Don't proceed until every content type has a planned Payload collection.

Phase 5 — The Migration Plan

Only now talk about the import script. Order matters:

  1. Schemapnpm migrate:create initial && pnpm migrate (or db.push in dev).
  2. Users — import users first; everything else references them.
  3. Media — upload assets next so posts can reference uploaded media.id.
  4. Taxonomies — categories, tags.
  5. Globals — site settings, navigation.
  6. Content collections — posts, pages, products, etc. In dependency order (e.g., articles after their series collection).
  7. Relationships — resolve legacyId references to Payload IDs.
  8. Versions / drafts — if source has draft/publish, set _status per row.

Sample Import Script

// scripts/migrate-wordpress.ts
import { getPayload } from 'payload'
import config from '../src/payload.config'
import fs from 'node:fs/promises'
import { htmlToLexical } from './lib/htmlToLexical'

async function importMedia(payload, items) {
  for (const item of items) {
    const buffer = await fetch(item.url).then(r => r.arrayBuffer())
    const created = await payload.create({
      collection: 'media',
      data: { alt: item.alt || item.title || 'image', legacyId: String(item.id) },
      file: { data: Buffer.from(buffer), mimetype: item.mime, name: item.filename, size: buffer.byteLength },
    })
    console.log('Media:', item.filename, '→', created.id)
  }
}

async function run() {
  const payload = await getPayload({ config })
  const raw = JSON.parse(await fs.readFile('./wp-export.json', 'utf8'))
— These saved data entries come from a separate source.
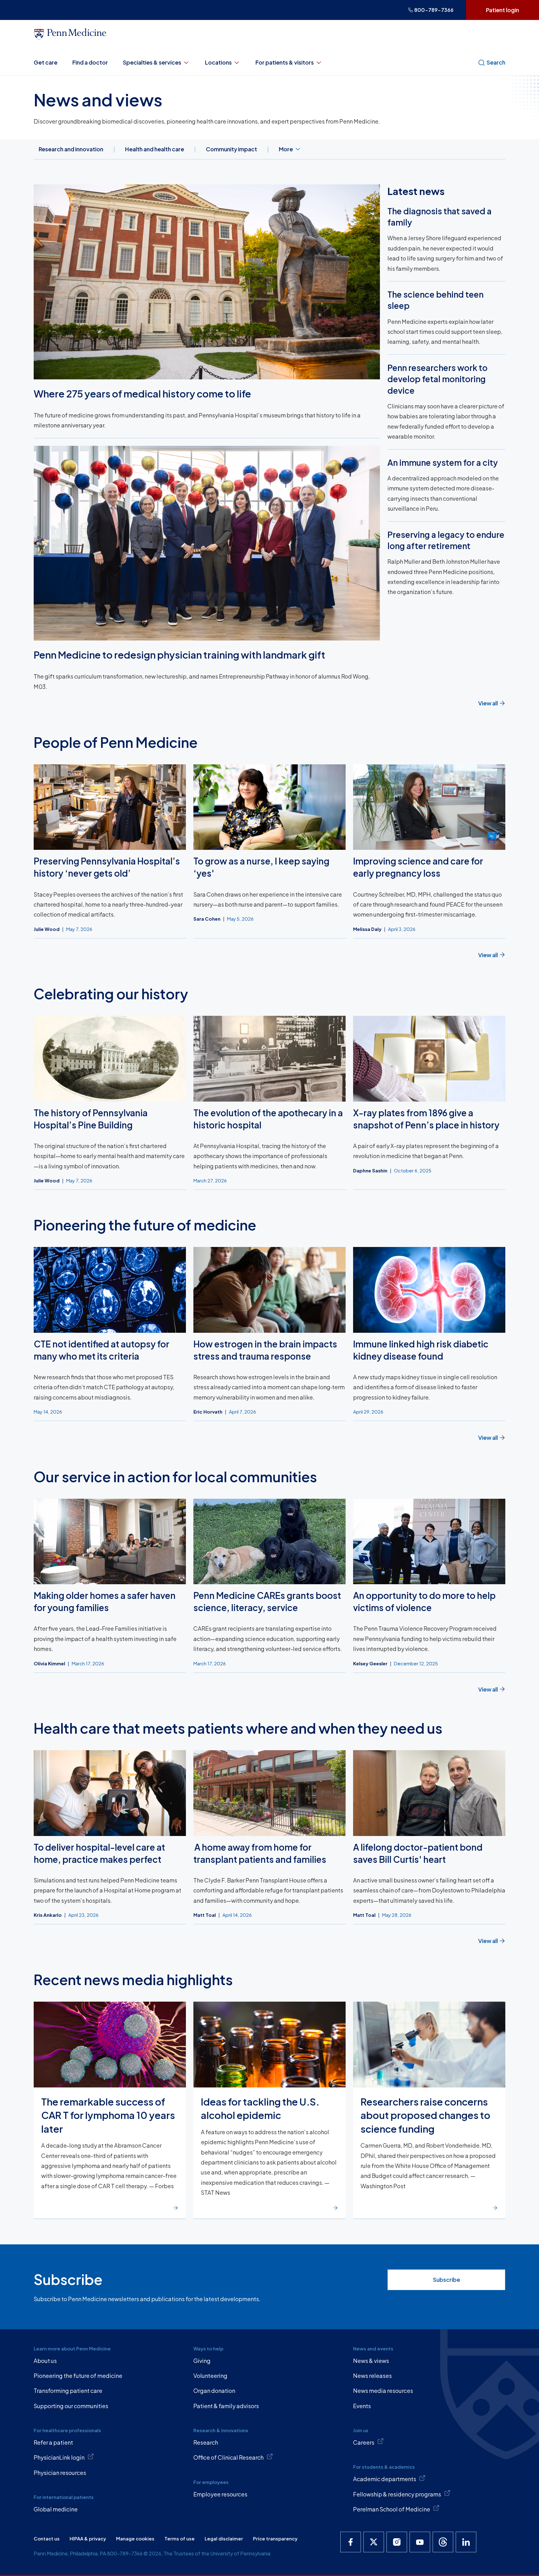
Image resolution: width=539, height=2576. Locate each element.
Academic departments (384, 2478)
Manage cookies (135, 2538)
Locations (218, 62)
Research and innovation (71, 149)
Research (205, 2442)
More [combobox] (286, 149)
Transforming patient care (68, 2390)
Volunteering (210, 2375)
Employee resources (220, 2494)
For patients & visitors (284, 62)
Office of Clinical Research (228, 2457)
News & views (371, 2360)
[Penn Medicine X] (374, 2542)
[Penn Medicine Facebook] (351, 2542)
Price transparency (275, 2538)
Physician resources (60, 2472)
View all (488, 703)
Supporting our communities (71, 2405)
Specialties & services (152, 62)
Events (362, 2405)
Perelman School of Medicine (391, 2509)
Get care (45, 62)
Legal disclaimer (224, 2538)
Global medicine (56, 2509)
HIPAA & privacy (88, 2538)
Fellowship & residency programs (397, 2494)
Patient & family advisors (226, 2405)
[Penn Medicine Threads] (443, 2542)
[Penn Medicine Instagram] (397, 2542)
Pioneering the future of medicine (78, 2375)
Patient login (502, 9)
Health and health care (154, 149)
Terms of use (179, 2538)
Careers (363, 2442)
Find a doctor (90, 62)
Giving (202, 2360)
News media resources (383, 2390)
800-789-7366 (434, 10)
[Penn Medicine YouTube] (420, 2542)
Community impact (231, 149)
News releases (372, 2375)
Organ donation (214, 2390)
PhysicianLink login (59, 2457)
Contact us (47, 2538)
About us (45, 2360)
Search (496, 62)
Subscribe (446, 2279)
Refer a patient (53, 2442)
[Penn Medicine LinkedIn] (466, 2542)
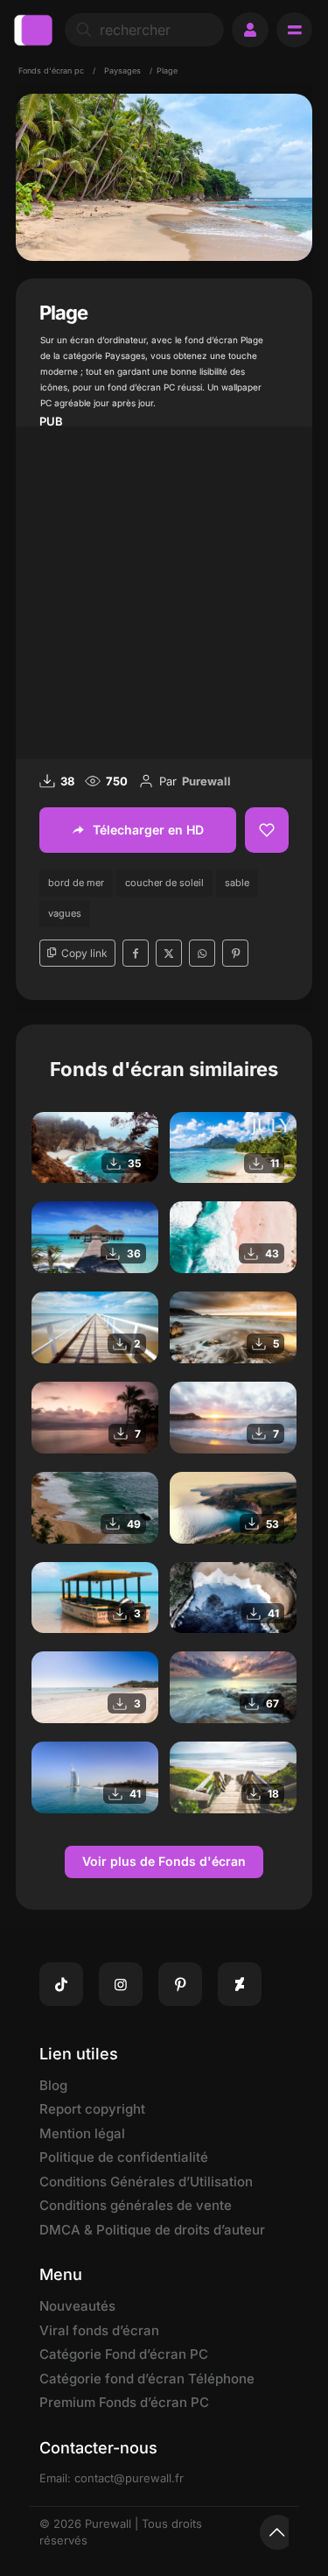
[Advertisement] (164, 590)
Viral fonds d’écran (99, 2330)
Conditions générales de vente (135, 2205)
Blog (53, 2085)
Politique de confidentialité (123, 2157)
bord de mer (76, 882)
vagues (64, 913)
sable (237, 882)
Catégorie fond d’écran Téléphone (147, 2378)
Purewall (206, 781)
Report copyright (92, 2109)
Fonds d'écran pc (51, 70)
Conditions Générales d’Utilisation (146, 2181)
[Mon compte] (250, 29)
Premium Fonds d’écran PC (124, 2402)
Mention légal (82, 2133)
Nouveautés (77, 2306)
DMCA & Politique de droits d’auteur (152, 2229)
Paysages (122, 70)
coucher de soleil (164, 882)
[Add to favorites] (267, 830)
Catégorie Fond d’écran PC (123, 2354)
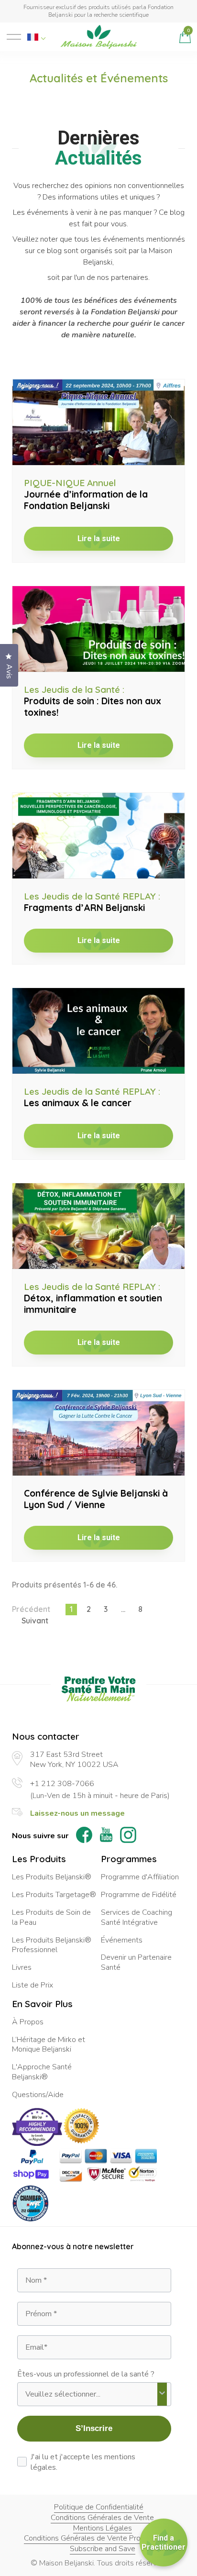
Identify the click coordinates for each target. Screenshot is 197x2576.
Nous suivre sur (40, 1836)
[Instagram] (128, 1836)
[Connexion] (165, 37)
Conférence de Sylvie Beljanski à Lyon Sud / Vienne (96, 1499)
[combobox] (91, 2394)
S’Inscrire (94, 2428)
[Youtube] (106, 1836)
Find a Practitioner (164, 2542)
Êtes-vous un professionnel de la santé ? (85, 2374)
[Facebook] (84, 1836)
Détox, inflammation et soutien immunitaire (93, 1298)
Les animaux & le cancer (92, 1097)
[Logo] (98, 37)
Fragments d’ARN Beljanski (92, 901)
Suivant (35, 1620)
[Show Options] (162, 2394)
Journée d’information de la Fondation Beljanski (86, 494)
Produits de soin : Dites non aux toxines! (92, 701)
  await importMedia(payload, raw.media)
  // …users, categories, posts (each resolving legacyIds)
}

run().catch((e) => { console.error(e); process.exit(1) })

Run inside the project:

pnpm tsx scripts/migrate-wordpress.ts

Resolving Legacy Relationships

const mediaIdByLegacy = new Map<string, string>()
const mediaDocs = await payload.find({ collection: 'media', limit: 10_000 })
for (const m of mediaDocs.docs) {
  if (m.legacyId) mediaIdByLegacy.set(m.legacyId, m.id)
}

// Now translate WordPress featured_media → Payload id
const featuredImage = mediaIdByLegacy.get(String(post.featured_media))

Re-Run Safety

Make the script idempotent so partial failures can resume:

const existing = await payload.find({
  collection: 'posts',
  where: { legacyId: { equals: String(wpPost.id) } },
  limit: 1,
})
if (existing.docs.length > 0) {
  console.log('Skip — already migrated:', wpPost.id)
  continue
}

Source-Specific Quick Notes

Source Quirk
WordPress Rich text is HTML with WP-specific shortcodes ([gallery], [embed]). Decide per shortcode: render to a Payload Block, strip, or convert.
Contentful Rich text is Contentful's own JSON format (similar to Lexical). Walk and emit Lexical equivalents.
Strapi Easy 1:1 — Strapi v4+ uses fields/components conceptually close to Payload.
Sanity Portable Text. Custom blocks → Payload Blocks via BlocksFeature.
Webflow CSV per Collection. Relations stored as comma-separated Item IDs.
Ghost Mobiledoc format. Convert via @tryghost/mobiledoc-renderer then HTML → Lexical.

See Also

  • The collections skill — designing the target shape.
  • The fields skill — picking the right field type per source column.
  • The lexical-editor skill — converting HTML/Portable Text to Lexical.
  • The cli-recipes skill — running one-off tsx scripts via the Local API.
  • The adapters skill — choosing the target DB (Postgres recommended for large migrations).